CentOS7安装篇(hadoop平台搭建)

16 篇文章 0 订阅
1 篇文章 0 订阅

为了更好学习大数据,需要搭建一个学习的环境。有误的地方希望大家共同指教。

首先介绍下我的硬件:

2台VM

namenode 192.168.1.10

datanode 192.168.1.11

===============================================================================

安装虚拟机VMware 10.0

在VMware上安装系统 CentOS7

================================================================================

登陆系统后

查看系统版本号

cat /etc/redhat-release

cat /etc/centos-release

===========================================================================

准备工作

========================================================================

查看系统安装的程序

rpm -qa

i.e.   rpm -qa|grep -i mysql

需要卸载

yum remove software


配置yum 的下载源。

使用的是网易的linux 源  http://mirrors.163.com/centos


>cp CentOS-Base.repo CentOS-Base.repo.bk

>vi /etc/yum.repos.d/CenOS-Base.repo


mirrorlist=http://mirrorlist.centos.org/?release=$releasever&arch=$basearch&repo=os&infra=$infra
#baseurl=http://mirror.centos.org/centos/$releasever/os/$basearch/

替换:

#mirrorlist=http://mirrorlist.centos.org/?release=$releasever&arch=$basearch&repo=os&infra=$infra
baseurl=http://mirrors.163.com/centos/$releasever/os/$basearch/

更新yum源:

>yum clean all && yum clean metadata && yum clean dbcache && yum makecache && yum update


>yum search "abc"

>yum -y install wget.x86_64

>yum -y install gcc.x86_64

>yum -y install net-tools

>whereis wget

>which wget


setting IP

查看ip

>ifconfig

使用文字图形界面设置ip

>yum install NetworkManager-tui

>nmtui

>nmtui-edit eno16777736  修改网卡配置
>nmtui-connect eno16777736


在这里可以设置IP 网关,DNS (DNS如果不知道如何设置,最好跟网关一样,否则会出现datanode连接不上namenode的异常,下面有介绍)

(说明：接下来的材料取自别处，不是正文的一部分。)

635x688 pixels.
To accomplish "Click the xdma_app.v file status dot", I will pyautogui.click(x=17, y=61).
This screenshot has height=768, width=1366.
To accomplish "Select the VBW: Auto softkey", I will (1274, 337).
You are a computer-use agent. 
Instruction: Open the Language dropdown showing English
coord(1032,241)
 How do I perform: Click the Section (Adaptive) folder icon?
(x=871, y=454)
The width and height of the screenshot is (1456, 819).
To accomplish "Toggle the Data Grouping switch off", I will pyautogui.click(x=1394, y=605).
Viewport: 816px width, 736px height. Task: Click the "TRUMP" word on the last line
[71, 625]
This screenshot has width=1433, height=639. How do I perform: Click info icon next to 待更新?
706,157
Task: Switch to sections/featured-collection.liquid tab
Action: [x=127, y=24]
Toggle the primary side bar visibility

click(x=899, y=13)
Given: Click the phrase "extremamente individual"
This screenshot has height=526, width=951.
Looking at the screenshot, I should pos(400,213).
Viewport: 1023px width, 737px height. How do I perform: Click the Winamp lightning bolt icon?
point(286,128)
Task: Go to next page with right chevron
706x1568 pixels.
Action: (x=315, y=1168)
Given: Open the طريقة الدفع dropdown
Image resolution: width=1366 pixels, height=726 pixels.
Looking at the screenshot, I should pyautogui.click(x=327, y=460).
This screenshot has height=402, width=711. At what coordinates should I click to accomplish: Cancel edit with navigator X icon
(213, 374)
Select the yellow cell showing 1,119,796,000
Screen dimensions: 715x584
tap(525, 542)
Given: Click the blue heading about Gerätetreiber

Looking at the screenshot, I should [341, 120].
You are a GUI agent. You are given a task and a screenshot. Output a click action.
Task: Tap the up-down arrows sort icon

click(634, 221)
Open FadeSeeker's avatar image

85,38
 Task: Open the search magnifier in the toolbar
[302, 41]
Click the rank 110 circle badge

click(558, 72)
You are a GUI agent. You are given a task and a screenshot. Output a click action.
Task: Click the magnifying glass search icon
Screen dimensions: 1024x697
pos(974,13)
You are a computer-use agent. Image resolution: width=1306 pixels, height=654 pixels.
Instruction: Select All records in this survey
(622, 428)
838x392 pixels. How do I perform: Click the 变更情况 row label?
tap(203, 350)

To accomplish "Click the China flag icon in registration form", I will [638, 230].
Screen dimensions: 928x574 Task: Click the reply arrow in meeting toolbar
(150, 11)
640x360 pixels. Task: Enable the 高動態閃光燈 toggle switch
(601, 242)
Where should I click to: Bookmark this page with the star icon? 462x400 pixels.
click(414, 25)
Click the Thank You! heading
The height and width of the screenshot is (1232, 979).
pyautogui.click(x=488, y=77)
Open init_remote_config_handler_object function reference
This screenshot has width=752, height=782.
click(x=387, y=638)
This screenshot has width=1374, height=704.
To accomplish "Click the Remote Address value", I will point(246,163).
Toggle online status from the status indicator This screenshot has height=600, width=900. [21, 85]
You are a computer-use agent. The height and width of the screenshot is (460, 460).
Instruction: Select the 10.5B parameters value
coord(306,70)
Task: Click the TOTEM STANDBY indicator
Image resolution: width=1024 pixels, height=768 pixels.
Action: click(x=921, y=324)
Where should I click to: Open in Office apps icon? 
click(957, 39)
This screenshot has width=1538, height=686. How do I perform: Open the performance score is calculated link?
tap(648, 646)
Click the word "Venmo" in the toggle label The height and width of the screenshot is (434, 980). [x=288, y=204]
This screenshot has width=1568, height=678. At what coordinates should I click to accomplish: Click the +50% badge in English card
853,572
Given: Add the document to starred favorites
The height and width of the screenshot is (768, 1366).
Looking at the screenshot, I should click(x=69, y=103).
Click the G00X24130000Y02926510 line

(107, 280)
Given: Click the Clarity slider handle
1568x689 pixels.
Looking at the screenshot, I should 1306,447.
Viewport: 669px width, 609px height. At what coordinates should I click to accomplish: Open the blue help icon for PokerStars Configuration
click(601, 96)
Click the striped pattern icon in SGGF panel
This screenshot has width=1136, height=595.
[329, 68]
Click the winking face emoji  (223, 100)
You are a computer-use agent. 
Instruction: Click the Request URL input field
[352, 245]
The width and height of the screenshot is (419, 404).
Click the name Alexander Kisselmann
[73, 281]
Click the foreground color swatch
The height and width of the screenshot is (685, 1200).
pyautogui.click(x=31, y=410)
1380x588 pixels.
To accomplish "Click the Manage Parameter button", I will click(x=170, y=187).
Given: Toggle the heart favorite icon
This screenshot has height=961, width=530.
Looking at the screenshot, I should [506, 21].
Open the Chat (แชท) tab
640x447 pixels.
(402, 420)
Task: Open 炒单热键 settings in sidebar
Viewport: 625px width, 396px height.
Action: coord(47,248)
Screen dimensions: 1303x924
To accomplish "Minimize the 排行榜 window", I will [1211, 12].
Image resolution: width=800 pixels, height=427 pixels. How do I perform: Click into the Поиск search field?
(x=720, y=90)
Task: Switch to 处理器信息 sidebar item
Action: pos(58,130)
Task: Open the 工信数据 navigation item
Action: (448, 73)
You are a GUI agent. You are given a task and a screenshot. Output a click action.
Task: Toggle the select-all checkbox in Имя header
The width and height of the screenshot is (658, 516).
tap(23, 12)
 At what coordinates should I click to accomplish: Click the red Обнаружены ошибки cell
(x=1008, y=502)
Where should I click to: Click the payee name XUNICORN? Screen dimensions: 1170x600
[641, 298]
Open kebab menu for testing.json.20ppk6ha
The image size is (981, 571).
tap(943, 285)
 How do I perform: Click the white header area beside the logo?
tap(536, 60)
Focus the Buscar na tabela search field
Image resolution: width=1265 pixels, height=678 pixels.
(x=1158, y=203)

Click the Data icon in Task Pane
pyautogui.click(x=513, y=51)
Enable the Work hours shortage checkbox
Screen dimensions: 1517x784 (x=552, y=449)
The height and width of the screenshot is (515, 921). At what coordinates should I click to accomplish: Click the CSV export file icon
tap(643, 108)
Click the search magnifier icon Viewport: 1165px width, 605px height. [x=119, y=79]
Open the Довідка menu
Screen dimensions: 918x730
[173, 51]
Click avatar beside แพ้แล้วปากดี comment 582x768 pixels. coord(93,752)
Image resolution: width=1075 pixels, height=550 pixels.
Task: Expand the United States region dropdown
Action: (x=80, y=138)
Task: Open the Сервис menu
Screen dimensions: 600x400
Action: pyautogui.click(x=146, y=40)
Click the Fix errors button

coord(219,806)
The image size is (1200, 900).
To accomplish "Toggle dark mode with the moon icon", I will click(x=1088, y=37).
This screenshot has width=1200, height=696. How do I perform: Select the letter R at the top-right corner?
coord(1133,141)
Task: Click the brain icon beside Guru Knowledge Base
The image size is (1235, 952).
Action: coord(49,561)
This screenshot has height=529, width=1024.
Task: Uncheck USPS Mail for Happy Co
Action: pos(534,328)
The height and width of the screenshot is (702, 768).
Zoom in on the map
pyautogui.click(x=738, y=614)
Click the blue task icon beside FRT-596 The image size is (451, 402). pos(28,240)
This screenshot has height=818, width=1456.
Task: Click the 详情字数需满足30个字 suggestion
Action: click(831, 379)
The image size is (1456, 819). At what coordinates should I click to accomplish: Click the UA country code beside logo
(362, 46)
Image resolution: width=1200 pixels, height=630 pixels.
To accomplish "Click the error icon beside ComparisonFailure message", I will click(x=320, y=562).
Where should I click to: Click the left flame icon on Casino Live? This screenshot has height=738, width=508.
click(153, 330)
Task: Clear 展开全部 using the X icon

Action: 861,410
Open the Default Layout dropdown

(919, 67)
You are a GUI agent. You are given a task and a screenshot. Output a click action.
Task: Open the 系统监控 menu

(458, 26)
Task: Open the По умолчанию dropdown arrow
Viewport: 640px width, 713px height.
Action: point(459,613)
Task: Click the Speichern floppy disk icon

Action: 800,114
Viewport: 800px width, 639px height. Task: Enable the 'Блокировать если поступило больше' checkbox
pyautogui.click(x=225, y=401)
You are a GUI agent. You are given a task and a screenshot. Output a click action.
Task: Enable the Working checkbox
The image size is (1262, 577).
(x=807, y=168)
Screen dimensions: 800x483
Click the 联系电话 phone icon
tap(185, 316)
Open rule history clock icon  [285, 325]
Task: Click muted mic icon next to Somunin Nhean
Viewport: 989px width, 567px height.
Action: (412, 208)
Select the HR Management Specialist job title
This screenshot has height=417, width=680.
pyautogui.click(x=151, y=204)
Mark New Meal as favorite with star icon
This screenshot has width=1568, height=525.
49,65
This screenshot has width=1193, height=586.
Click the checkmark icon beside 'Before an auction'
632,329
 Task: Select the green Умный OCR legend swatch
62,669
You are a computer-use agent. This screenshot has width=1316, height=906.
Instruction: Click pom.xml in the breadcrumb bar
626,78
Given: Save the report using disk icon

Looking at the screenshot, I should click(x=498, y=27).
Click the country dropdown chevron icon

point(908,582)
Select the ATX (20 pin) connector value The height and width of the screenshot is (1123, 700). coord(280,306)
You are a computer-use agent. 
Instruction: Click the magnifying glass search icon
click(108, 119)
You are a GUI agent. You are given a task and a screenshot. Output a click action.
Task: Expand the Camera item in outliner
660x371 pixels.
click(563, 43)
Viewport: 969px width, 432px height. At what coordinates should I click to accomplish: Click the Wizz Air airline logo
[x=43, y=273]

另外,如果你不是自己有DNS的话,还需要设置本机的DNS对应关系

在所有的NODE上都需要同样的设置

vi /etc/hosts

192.168.1.10 namenode

192.168.1.11 datanode

这样在hadoop的配置文件里面就可以全部使用namenode作为配置主机名称.


重启网络
对于系统service的操作,使用 systemctl
>systemctl  restart network
>systemctl  status network

or

service network restart


使用下面的命令来验证网络管理器服务的状态:

  1. $ systemctl status NetworkManager.service

运行以下命令来检查受网络管理器管理的网络接口:

  1. $ nmcli dev status

======================================================================

安装 java

=================================================================

下载安装文件 jdk-8u72-linux-x64.rpm

http://www.oracle.com/technetwork/java/javase/downloads/jdk8-downloads-2133151.html

rpm -ivh jdk-8u72-linux-x64.rpm

安装到了 /usr/java/jdk1.8.0_72

==================================================================

安装hadoop

===============================================================

下载  hadoop 2.6

http://www.apache.org/dyn/closer.cgi/hadoop/common/

http://mirrors.hust.edu.cn/apache/hadoop/common/hadoop-2.6.0/hadoop-2.6.0.tar.gz

解压, 移动,建立lastest 的软连接, 以后直接更新这个 latest 的链接就行了。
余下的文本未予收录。